# QUOTED TEXT:
It is wrong, then, to use the regulative principle as a way of smuggling in our own legalism. The regulative principle is meant to prevent adding to and subtracting from Scripture. It is ironic and sad that it has instead been used as an excuse for our ungodly additions and subtractions.

What is the good part of the regulative principle, then?

Paul Washer points out that what is actually at stake in the regulative principle is the doctrine of the sufficiency of Scripture. He says,

“How many of you have heard the argument of the regulative/normative principle? Probably no one. And yet that has been one of the greatest arguments down through the history of the church, and the question is this: The regulative principle says we can only do in church what God specifically commands. The normative principle says we can do in church anything that God does not specifically prohibit. Do you realize that today no one even argues about it? Why? Because every sort of thing is done without even asking the Bible what a church should look like…If you believe that the Scriptures are infallible, or that they are inspired, you have only fought half the battle…The second question is this: are the sufficient? Do I have to go outside of Scripture to find what God wants – for His people, for my life, for faith, for morality? Well, the teaching of Scripture is, absolutely not. But you see, you probably are recognizing, even right now, almost everything we do as a people is done without authority. Almost everything done in the church is done without authority. You just live your life basically the way that you think you ought to live it.”[3]

So the good part of the regulative principle is that, if it is approached Scripturally, it involves a mighty defense of the sufficiency of Scripture. If we say something like, “in matters of worship, one can only do things for which we have a positive commandment, principle, or example,” we are saying that we want to give God the authority over our acts of worship. We want a word from Him to direct us, rather than the thoughts of our own hearts. We want a commandment from on high, rather than a tradition of men.

The question for someone who cares for the sufficiency of Scripture is this: Am I doing what I am doing with God’s stamp of approval? Am I doing this “with authority,” as Washer says above.

In thinking in such a way, we are also affirming that God has spoken on a multitude of issues. If we want to know how to sing to God, it is only right that we bow the knee before Him and recognize that He has spoken on that! He has told us what to do! The same goes for how we are to proclaim and live out the cross, the resurrection, and every matter of life and godliness – God has spoken! When we proclaim that God has spoken and that we ought to listen first and foremost to what He has said, we are defending the sufficiency of Scripture to govern the affairs of God’s saints. That is at the heart of the battle for the regulative principle.

2. How do we best articulate this principle?

It is important to note that the regulative principle is not derived from any one verse in the Bible. It is derived from many teachings throughout the Bible. Because of that, it is often defined in different ways, and there is disagreement among godly brethren about how this principle should be applied in the life of the church.

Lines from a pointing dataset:

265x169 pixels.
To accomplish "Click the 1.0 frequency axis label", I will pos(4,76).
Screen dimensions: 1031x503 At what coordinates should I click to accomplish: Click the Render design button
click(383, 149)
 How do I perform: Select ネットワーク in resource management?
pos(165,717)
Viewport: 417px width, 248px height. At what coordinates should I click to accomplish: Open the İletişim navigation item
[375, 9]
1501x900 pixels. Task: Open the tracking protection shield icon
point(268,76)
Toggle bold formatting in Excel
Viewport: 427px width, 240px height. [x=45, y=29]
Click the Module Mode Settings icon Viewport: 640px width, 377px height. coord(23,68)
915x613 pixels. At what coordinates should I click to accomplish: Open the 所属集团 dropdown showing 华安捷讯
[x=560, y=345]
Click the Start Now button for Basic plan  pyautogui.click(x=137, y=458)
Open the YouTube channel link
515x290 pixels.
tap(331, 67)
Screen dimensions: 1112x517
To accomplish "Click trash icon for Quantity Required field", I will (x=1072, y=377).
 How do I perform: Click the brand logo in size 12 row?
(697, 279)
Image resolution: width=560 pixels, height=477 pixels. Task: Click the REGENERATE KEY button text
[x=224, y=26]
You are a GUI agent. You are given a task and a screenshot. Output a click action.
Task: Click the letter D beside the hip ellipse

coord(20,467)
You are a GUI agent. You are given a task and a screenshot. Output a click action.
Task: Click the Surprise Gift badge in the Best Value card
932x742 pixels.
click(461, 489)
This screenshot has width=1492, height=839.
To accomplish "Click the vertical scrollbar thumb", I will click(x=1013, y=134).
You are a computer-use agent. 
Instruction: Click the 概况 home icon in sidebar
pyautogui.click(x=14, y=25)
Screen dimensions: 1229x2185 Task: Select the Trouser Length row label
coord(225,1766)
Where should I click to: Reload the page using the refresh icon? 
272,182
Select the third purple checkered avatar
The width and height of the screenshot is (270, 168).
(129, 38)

# WHAT NEEDS TO BE DONE:
In the essay on the regulative principle, what does Paul Washer say is actually at stake in that principle? None of these lines matter here.

# FINISHED EXERCISE:
The doctrine of the sufficiency of Scripture.